A Book Review… What Does It Mean To Be Human?

By JUDE DOUGHERTY

O. Carter Snead. What It Means To Be Human: The Case For The Body In Public Bioethics. Cambridge, Mass., Harvard University Press; 2020.

O. Carter Snead is director of the Nicola Center for Ethics and Culture, a professor of law, and concurrent professor of political science at the University of Notre Dame.

The subject is public bioethics which Snead defines as the governance of science, medicine, and biotechnology in the name of ethical goods. Public ethics is about procreation, pregnancy, babies, wasting illnesses, devastating injury, desperate enrollees in clinical trials, fearful patients, the disabled, the dying and the dead. Public ethics is the realm of often bitter disagreement.
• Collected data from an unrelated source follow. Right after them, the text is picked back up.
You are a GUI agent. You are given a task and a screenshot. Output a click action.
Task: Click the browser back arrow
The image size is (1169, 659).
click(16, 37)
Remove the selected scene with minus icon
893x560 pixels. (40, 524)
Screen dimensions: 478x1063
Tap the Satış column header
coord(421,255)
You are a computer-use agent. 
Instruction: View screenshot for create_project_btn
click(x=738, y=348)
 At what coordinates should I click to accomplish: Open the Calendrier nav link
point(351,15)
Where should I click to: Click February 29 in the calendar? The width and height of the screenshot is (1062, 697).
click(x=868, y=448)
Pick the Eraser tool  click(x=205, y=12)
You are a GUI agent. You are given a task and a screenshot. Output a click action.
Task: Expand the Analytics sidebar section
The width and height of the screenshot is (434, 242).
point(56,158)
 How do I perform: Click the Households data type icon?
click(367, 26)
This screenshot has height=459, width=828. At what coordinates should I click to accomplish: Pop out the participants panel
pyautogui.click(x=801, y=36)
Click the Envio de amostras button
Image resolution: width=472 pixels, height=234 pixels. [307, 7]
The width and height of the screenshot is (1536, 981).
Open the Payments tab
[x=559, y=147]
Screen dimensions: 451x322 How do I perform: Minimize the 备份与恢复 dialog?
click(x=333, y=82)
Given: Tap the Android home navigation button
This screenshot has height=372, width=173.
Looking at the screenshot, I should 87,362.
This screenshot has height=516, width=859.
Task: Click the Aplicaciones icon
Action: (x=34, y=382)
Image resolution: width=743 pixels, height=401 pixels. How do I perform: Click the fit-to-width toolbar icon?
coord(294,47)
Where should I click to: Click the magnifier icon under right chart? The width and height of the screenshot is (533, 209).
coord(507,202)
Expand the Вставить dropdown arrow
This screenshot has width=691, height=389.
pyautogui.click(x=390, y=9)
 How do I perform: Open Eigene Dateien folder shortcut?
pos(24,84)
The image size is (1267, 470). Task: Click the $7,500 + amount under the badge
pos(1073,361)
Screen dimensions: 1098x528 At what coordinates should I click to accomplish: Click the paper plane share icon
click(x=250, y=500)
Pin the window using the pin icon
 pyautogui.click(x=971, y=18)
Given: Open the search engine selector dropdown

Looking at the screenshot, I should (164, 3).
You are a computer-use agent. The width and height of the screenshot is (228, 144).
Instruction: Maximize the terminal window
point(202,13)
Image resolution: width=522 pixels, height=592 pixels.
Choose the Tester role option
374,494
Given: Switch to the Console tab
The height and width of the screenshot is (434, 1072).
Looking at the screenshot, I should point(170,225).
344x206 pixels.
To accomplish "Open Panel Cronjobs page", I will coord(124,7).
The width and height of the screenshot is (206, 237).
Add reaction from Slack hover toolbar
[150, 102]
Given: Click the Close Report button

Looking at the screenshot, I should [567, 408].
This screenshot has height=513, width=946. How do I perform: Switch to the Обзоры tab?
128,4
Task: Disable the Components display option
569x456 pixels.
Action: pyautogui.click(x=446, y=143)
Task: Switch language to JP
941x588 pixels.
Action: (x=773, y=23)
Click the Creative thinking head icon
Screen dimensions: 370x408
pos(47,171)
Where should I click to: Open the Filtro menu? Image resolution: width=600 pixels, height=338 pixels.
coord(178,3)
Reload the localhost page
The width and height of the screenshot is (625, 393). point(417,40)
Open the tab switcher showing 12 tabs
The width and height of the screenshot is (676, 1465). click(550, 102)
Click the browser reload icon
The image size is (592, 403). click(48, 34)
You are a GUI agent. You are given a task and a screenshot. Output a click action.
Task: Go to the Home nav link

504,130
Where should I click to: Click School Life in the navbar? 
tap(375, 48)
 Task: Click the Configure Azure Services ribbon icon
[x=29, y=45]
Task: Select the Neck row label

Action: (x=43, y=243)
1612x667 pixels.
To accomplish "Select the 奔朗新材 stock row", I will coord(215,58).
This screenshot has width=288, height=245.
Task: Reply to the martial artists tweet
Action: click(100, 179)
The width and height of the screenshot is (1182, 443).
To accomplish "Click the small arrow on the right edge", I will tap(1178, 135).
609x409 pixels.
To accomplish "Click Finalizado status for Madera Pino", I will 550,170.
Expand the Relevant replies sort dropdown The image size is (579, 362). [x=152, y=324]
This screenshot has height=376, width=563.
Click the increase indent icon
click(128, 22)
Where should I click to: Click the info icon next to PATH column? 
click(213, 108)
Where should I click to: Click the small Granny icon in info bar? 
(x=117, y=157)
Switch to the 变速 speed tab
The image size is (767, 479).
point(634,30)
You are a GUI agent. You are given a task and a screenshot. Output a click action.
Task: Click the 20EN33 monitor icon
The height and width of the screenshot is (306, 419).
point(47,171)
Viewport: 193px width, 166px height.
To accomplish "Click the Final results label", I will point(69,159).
Snead finds that in public discourse, contending sides frequently invoke irrelevant or abstract principles, or too quickly embrace premises that do not support their contentions, or reflect the full complexity of lived reality.

The remedy?

Discussion must begin, Snead insists, on what it means to be human. We must recognize incomplete versions of what it means to be human, notably, those that define a human being as an atomized and solitary will, i.e., those that identify human flourishing with the capacity to formulate and pursue future plans of one’s own invention. There is more to life than self-invention or the unencumbered pursuit of a destiny of one’s own making.

“We are embodied. . . . We experience our world, our selves, and one another as living bodies in a communal world. Because we are bodies, vulnerability, mutual dependence, and natural limits are inextricable features of our lived human reality.”

This has implications for law. Law and government exist chiefly to create conditions of freedom to pursue one’s intended future, unmolested by others and perhaps even impeded by natural limits. Human beings by virtue of their embodiment are made for one another, made for love and friendship. We are not mere wills inhabiting instrumental bodies. “We can only govern ourselves wisely, humanely, and justly if we become the kind of people who make each other’s goods our own.”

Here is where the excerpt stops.